After participating in the Pop-Up Bookfair at The Empty Bottle last Sunday, I think all bookfairs should be at a bar. It was great fun–the patrons and sellers got mellower as the music amped up.
To my right were Gina Frangello and Leah Tallon representing Other Voices Books. In addition to publishing books like Currency by Zoe Zolbrod and How to Hold a Woman by Chicago’s own Billy Lombardo, Other Voices will be holding its first summer writing workshop, Other Voices Queretaro, July 5-14 in Mexico’s beautiful central highlands. Workshops in fiction and creative nonfiction will be taught by Pam Houston, Josip Novakovich and Rob Roberge.

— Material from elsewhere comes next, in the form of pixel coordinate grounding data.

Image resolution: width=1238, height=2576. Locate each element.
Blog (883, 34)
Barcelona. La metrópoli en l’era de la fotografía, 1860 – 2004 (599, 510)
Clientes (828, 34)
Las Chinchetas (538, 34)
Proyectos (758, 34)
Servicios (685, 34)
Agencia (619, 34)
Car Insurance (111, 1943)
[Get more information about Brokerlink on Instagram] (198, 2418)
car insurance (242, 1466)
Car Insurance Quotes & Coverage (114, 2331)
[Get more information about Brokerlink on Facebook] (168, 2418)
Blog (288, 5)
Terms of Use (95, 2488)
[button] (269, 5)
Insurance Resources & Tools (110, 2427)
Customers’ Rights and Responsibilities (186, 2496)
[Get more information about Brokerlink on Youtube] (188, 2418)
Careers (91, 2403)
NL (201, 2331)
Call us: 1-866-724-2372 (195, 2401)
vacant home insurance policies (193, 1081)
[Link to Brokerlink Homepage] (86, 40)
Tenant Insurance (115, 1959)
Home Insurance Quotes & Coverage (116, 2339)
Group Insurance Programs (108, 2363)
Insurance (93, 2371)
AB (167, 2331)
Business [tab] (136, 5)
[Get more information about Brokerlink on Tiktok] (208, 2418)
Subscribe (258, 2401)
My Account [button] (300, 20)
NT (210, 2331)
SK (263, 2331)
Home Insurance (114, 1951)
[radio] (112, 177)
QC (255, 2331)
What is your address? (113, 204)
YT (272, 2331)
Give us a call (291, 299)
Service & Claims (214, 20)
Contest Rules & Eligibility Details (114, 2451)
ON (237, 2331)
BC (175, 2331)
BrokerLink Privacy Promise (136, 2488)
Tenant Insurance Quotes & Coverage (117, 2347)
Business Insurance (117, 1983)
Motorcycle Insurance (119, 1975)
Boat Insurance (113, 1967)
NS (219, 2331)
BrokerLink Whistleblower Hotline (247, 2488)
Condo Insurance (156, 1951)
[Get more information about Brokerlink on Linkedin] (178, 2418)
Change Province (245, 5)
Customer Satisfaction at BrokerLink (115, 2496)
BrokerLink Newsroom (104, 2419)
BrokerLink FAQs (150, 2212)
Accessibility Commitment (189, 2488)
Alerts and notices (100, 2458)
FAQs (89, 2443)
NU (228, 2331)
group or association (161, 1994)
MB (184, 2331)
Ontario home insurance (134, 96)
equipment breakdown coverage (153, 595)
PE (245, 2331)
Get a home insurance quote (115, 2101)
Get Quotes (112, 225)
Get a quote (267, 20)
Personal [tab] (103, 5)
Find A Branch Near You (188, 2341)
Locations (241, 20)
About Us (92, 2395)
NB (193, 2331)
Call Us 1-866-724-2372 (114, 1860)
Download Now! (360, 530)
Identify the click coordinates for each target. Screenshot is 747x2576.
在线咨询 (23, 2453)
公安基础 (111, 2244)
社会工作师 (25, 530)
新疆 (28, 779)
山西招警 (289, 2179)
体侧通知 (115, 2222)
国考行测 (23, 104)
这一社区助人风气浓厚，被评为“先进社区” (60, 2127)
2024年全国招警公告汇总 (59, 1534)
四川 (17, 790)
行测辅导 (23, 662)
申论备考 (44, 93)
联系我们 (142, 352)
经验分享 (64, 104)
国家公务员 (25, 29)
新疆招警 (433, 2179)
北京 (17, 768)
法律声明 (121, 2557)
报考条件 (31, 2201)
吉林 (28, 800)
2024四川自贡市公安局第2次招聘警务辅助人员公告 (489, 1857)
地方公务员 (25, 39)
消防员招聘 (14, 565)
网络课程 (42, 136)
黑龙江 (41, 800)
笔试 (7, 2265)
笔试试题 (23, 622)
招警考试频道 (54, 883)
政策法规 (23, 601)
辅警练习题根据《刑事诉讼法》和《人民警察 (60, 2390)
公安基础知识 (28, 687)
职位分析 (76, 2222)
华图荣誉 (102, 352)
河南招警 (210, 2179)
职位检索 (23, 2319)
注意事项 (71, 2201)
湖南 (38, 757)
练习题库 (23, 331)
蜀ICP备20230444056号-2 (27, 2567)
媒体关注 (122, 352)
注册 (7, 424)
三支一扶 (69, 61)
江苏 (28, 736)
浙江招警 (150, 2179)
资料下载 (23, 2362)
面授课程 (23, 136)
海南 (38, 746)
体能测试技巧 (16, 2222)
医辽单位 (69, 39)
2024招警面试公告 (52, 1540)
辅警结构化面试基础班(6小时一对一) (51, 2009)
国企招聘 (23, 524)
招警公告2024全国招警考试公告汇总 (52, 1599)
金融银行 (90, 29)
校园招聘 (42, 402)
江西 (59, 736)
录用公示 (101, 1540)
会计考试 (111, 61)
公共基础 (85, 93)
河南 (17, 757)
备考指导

I shared a table with John Wawrzaszek and other writer/artists from the Chicago Zine Fest. If you don’t know about Chicago Zine Fest, it is an independent event creating an outlet for small press and independent publishers to showcase their work.The goal is to make DIY zine-making accessible, highlight the talents of self-published artists, and give independent artists a chance to interact, and swap skills through tabling, community events, and workshops. The next Chicago Zine Fest will be held March 8 and 9 at Columbia College.
Also on hand were friends I had made at previous bookfairs such as Jason Pettus of Chicago Center for Literature and Photography (CCLaP). CCLaP’s books are one of a kind. CCLaP’s latest book is Famous Drownings in Literary History, Essays on 21st Century Jewishness by Kevin Haworth. I also wished congrats to Moira Pujols whose Revista Contratiempo just celebrated its 100th issue.
Want to submit to Graze? Here’s what editors seeks: “We’d like you to contribute some literary scribbles to our project. This could be … A piece of fiction—humorous, serious, or not quite either; a journalistic look at food politics; a poem; a play or scene; a pseudo-scholarly look at food in literature, history, music, or film; a creative non-fiction essay; a weird, surprising thing that you put together. We ask that written pieces be under 5,000 words. Graze issue three deadline: December 20, 2012.”
The poetry publisher that caught my attention is Convulsive Editions, a micro-press that publishes affordable, well-designed chapbooks, broadsides, french folds, and other printed matter featuring lyrical writing that quakes and rattles. On hand at the table was Nathan Hoks, a poet whose book Reveilles was put out by the London publisher Salt Publishing.